La route principale reliant Sebo, Kimwenza et le By Pass est presque impraticable. Les embouteillages, causés par des amoncellements de sable et des crevasses dangereuses, paralysent le trafic. Devant l’église Sainte Rita, plusieurs véhicules restent bloqués chaque jour, provoquant un ralentissement massif qui peut atteindre deux heures de trajet pour rejoindre la ville.
Avec l’arrivée imminente de la saison des pluies à Kinshasa, la situation pourrait rapidement s’aggraver. L’eau risque d’endommager davantage une voie déjà délabrée, rendant le transport scolaire et les déplacements professionnels presque impossibles.
“Nous demandons aux autorités congolaises d’envoyer en urgence des équipes d’exploration et de réparer au moins la route secondaire avant la rentrée scolaire”, déclare une habitante de Sebo.
Elle insiste sur l’urgence d’éviter une catastrophe pour les familles contraintes de vivre dans l’isolement à cause du mauvais état des routes.
Ce problème d’infrastructures met également en lumière la précarité économique des habitants, incapables de déménager près du centre-ville faute de moyens financiers.

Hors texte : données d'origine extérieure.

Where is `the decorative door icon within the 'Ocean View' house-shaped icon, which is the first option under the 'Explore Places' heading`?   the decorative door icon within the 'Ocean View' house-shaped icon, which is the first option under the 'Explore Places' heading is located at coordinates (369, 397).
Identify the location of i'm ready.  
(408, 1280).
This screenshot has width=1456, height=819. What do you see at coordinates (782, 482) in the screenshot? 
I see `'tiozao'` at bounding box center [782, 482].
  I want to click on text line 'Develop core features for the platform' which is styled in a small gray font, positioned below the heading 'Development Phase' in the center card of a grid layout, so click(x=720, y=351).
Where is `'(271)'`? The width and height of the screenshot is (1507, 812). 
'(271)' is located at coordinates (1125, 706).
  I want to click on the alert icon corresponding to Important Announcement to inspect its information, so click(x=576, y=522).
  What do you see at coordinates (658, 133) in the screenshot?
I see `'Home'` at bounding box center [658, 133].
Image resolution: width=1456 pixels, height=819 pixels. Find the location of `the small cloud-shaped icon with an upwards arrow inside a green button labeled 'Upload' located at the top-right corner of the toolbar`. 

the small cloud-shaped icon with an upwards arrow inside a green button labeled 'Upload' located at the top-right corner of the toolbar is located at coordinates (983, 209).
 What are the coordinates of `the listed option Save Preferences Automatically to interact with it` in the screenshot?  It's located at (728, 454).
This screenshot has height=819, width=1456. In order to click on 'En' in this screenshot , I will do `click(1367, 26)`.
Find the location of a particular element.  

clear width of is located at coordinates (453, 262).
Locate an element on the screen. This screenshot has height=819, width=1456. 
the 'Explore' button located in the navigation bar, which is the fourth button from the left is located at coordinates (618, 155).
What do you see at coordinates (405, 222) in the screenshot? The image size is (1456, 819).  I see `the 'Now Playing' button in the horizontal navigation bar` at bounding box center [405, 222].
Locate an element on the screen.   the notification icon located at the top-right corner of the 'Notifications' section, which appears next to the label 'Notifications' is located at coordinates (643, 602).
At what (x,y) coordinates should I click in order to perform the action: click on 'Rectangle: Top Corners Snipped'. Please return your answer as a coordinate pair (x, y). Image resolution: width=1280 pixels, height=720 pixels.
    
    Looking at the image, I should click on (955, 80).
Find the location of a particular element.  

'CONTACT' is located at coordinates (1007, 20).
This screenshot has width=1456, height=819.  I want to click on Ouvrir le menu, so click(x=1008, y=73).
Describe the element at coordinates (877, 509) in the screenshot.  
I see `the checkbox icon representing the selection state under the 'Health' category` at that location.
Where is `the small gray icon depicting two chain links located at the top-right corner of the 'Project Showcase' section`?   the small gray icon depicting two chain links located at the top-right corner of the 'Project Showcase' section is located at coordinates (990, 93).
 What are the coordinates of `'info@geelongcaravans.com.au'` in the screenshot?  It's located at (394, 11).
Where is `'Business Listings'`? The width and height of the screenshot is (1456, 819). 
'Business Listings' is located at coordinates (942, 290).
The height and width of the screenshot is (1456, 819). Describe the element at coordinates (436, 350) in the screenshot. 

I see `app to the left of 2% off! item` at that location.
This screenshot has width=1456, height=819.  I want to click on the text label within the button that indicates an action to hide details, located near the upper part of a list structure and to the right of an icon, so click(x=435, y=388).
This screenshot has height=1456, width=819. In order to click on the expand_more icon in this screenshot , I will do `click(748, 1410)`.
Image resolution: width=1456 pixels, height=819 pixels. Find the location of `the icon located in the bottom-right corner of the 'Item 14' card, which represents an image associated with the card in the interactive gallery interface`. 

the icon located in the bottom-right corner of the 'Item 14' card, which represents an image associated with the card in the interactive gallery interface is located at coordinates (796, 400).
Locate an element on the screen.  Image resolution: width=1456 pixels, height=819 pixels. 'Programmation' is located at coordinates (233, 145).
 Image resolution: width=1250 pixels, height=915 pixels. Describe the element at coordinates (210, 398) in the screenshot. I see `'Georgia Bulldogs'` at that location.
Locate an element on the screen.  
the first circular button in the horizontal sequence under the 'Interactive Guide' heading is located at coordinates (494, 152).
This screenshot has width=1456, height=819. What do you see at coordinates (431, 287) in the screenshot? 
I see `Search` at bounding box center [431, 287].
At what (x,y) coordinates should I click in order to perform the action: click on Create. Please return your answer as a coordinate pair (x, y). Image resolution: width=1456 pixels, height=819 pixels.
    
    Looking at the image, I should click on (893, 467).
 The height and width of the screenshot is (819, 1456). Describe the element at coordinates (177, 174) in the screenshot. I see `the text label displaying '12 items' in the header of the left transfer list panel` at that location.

Le cri d’alarme de Sebo et Kimwenza interpelle directement le gouvernement de la RDC sur la nécessité de garantir des infrastructures routières fiables pour soutenir la mobilité urbaine, la sécurité routière et le développement local.
Aujourd’hui, réparer la route de Sebo et Kimwenza n’est pas seulement un projet d’aménagement, c’est un impératif social, économique et humanitaire.